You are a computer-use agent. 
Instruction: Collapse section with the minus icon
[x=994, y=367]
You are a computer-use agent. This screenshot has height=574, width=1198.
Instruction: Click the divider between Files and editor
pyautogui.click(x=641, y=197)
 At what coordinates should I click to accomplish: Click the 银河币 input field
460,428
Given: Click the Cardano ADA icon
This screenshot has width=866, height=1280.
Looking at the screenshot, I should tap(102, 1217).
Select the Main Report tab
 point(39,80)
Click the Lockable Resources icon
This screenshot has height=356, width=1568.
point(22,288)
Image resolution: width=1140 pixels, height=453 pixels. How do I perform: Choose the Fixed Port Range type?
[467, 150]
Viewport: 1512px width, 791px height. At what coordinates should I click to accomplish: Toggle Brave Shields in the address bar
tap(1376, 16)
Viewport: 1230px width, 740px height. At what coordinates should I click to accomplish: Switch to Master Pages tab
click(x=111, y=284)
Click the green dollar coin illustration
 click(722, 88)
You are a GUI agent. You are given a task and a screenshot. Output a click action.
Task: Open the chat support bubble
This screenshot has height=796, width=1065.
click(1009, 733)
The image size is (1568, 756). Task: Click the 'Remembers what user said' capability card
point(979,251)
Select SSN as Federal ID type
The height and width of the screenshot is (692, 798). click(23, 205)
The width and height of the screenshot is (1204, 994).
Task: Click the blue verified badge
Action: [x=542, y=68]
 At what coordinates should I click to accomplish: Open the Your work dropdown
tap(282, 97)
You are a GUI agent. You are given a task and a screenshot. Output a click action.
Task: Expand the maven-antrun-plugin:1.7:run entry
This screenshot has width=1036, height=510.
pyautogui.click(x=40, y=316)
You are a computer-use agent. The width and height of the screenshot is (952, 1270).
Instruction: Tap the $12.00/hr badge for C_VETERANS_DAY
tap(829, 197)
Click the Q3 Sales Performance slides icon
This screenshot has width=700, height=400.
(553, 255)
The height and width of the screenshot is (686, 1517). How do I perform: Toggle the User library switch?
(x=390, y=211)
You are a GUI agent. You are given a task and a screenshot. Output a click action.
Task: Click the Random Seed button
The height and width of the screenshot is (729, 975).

· · · · · · ·

• Exercise brief: Reproduce the entries exactly, starting at the line that contains "Select the Main Report tab" and ending at the last line of the entries.

• Result of the exercise:
Select the Main Report tab
 point(39,80)
Click the Lockable Resources icon
This screenshot has height=356, width=1568.
point(22,288)
Image resolution: width=1140 pixels, height=453 pixels. How do I perform: Choose the Fixed Port Range type?
[467, 150]
Viewport: 1512px width, 791px height. At what coordinates should I click to accomplish: Toggle Brave Shields in the address bar
tap(1376, 16)
Viewport: 1230px width, 740px height. At what coordinates should I click to accomplish: Switch to Master Pages tab
click(x=111, y=284)
Click the green dollar coin illustration
 click(722, 88)
You are a GUI agent. You are given a task and a screenshot. Output a click action.
Task: Open the chat support bubble
This screenshot has height=796, width=1065.
click(1009, 733)
The image size is (1568, 756). Task: Click the 'Remembers what user said' capability card
point(979,251)
Select SSN as Federal ID type
The height and width of the screenshot is (692, 798). click(23, 205)
The width and height of the screenshot is (1204, 994).
Task: Click the blue verified badge
Action: [x=542, y=68]
 At what coordinates should I click to accomplish: Open the Your work dropdown
tap(282, 97)
You are a GUI agent. You are given a task and a screenshot. Output a click action.
Task: Expand the maven-antrun-plugin:1.7:run entry
This screenshot has width=1036, height=510.
pyautogui.click(x=40, y=316)
You are a computer-use agent. The width and height of the screenshot is (952, 1270).
Instruction: Tap the $12.00/hr badge for C_VETERANS_DAY
tap(829, 197)
Click the Q3 Sales Performance slides icon
This screenshot has width=700, height=400.
(553, 255)
The height and width of the screenshot is (686, 1517). How do I perform: Toggle the User library switch?
(x=390, y=211)
You are a GUI agent. You are given a task and a screenshot. Output a click action.
Task: Click the Random Seed button
The height and width of the screenshot is (729, 975).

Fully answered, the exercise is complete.